A Brazilian national who lives in Shrewsbury is accused of running an illegal scheme to smuggle fellow countrymen to the United States, sometimes charging in excess of $10,000 to help them obtain seasonal work visas through two Massachusetts landscaping companies.

US Attorney Carmen Ortiz’s office has charged Marcio Freitas, a 44-year-old married father of three, with conspiracy to commit visa fraud starting in 2003, when he allegedly began asking his employer, Hester Landscape of Northborough, to petition the US consulate in Brazil for temporary visas, according to a criminal complaint unsealed in US District Court in Worcester yesterday.

Freitas allegedly knew there were no jobs for the workers at the companies who sponsored them, and he allegedly knew that the Brazilians who paid him for visas intended to remain in the United states long after their H-2B temporary work visas expired, according to the complaint filed by Assistant US Attorney David G. Tobin.

Freitas’s attorney, Kevin R. Leeper, said his client denies any wrongdoing, saying Freitas was a “small guy’’ who had no authority to petition on behalf of foreign workers.

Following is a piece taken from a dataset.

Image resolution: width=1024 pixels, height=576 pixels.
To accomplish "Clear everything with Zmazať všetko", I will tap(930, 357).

He said that while Freitas was an employee at Hester Landscape, the owner of the company had asked him to recruit fellow countrymen and that Freitas had no idea the visas would be used fraudulently. “He knew people from his country back home who would love to come to America and work,’’ said Leeper. “He gave [the company] names. That is not illegal.’’

Richard Hester, owner of Hester Landscape, said in an interview yesterday that he complied with the law when he petitioned to get foreign nationals as seasonal workers. He said his business is in constant need of laborers and acknowledged that he had asked Freitas to help him recruit fellow Brazilian nationals. “We don’t care where they come from,’’ Hester said. “We asked him to help with the workers, and he did that to the best of my knowledge.’’

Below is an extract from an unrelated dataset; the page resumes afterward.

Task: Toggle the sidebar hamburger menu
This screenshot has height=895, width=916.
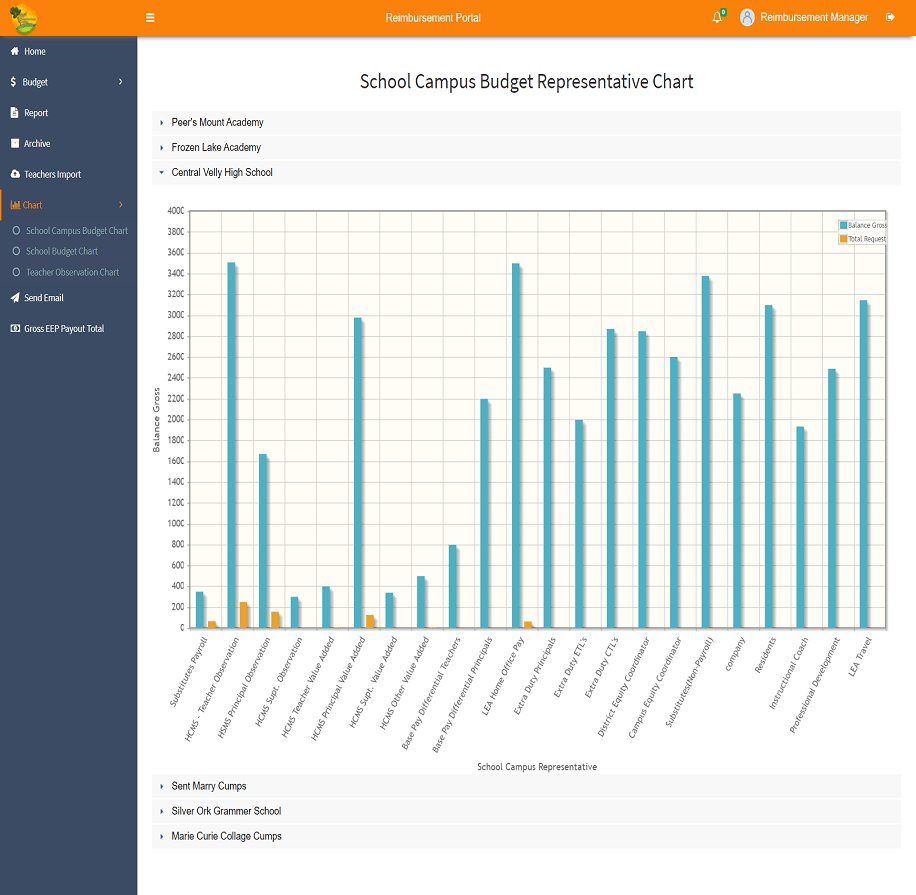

Hester said he fired Freitas a few years ago because he had a side job and missed a lot of work at the landscape company.

Freitas was arrested at his home on Friday and charged. A hearing was held Friday in US District Court in Worcester, where he was ordered to a June 6 detention hearing because he was deemed a flight risk.

A spokeswoman at the US Attorney’s office, Christina DiIorio-Sterling, yesterday declined to provide further details about the case, citing a policy that bars comment on ongoing cases. Officials at Immigration and Customs Enforcement also declined comment.

Under US law, foreign nationals are not permitted to work in the country unless they obtain H-2B temporary work visas, which allow labor on a one-time, seasonal, or intermittent basis — usually less than a year.

The US Consulate in Sao Paulo interviewed 94 Brazilians referred by Freitas for temporary work visas, according to the complaint. Forty-six entered the United States, and 42 remained in the United States long after the visas expired. Thirty-four never reported wages from Hester Landscape.

In the course of the investigation, an unidentified informant working with investigators contacted Freitas about the possibility of smuggling an uncle from Brazil to the United States on a fraudulent work visa, the complaint said. In May 2008, he allegedly told the informant he had three “open spots for people to come to the United States from Brazil’’ and told the informant he needed a $1,000 nonrefundable down payment. About that time, the complaint alleges, a Brazilian national named Sandra Ferreira obtained a work visa from Freitas through Hester Landscape. After she was arrested in March, she told federal agents that Freitas set up an interview at the US embassy in Brazil and gave her instructions on what to say during the interview. She said she paid Freitas $11,000 to receive visas for her and three friends, the complaint alleges.

In early February, the complaint alleges, federal agents interviewed a second informant who told them that Freitas had offered to pay $20,000 to get visas through a second company, not named in the complaint, plus $1,000 each for names of anyone wanting to buy a visa. The informant said Freitas charged $10,000 for the work visas, the complaint said.